The sangha I sit with is overwhelmingly white, even though the population of metro St. Louis is 18% African-American.

So I feel compelled to share this excerpt from Radical Dharma: Talking Race, Love, and Liberationan important book that I had resisted reading — I’m sorry to say — because the cover kind of scared me.

The following is part of a public dialogue between Lama Rod Owens and Rev. angel Kyodo williams. (pictured here)

Rev. angel:
What I get to hear is largely about white folks who are trying to figure out how to fix the people of color problem. That’s what people ask me all the time: “How do we invite people of color?” What I don’t hear in that is: “I’m suffering. I’m experiencing trauma. What is it that I can do to help myself?”

Lama Rod: I think it says a lot about sanghas when the line is: “Well, we need to be more diverse. How do we get brown bodies into these seats?” I don’t care about brown bodies populating the sangha because that’s a distraction for me. I am interested in the healing piece. I’m interested in looking at how we’re suffering, how we’re creating these relationships that actually exclude people. I don’t use the word “diversity.” I really rarely use the word “racism.” I think we have this programmed response to these words, and we have to disrupt that by transforming the language a little bit or by using more precise language. The suffering of whiteness. The trauma of whiteness. Let’s look at our suffering. How do we practice in such a way that we’re restoring our humanity? How can we instigate that kind of transformation? Because healing is also transformation….

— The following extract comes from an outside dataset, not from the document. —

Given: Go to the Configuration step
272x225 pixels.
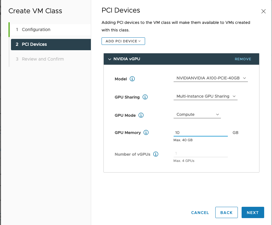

Rev. angel: For me, too, there’s been too little conversation allowing space for the unearthed suffering of white folks. Almost because of the power dynamics involved and almost because we have been so racialized into saying, “If I’m white, I’m supposed to feel bad for folks of color.” But there’s zero space for white folks to really claim suffering around living in a racialized society. There’s no space, it seems to me, for white people to actually get down to the conversation… I just don’t see how we can ever expect that this dynamic is going to change if we can’t allow people to fully claim their own suffering.

That’s what the dharma is actually about. It’s about allowing people the space and the opportunity for discomfort so that they can touch their own suffering….

So we can all be on good behavior, and I feel that that’s what we’ve had in the dharma for the last forty years. Good behavior dharma. It’s largely progressive–not 100 percent–and we have this progressive liberal way of talking about race, either “I’m color-blind” or “I’m OK with colored folks” in theory. But the reality is that people of color are not feeling welcome.

***

This has to change. I don’t know how to do it. But I am committed to doing it anyway. Starting with myself — by allowing myself to feel this discomfort — and by not keeping quiet about it.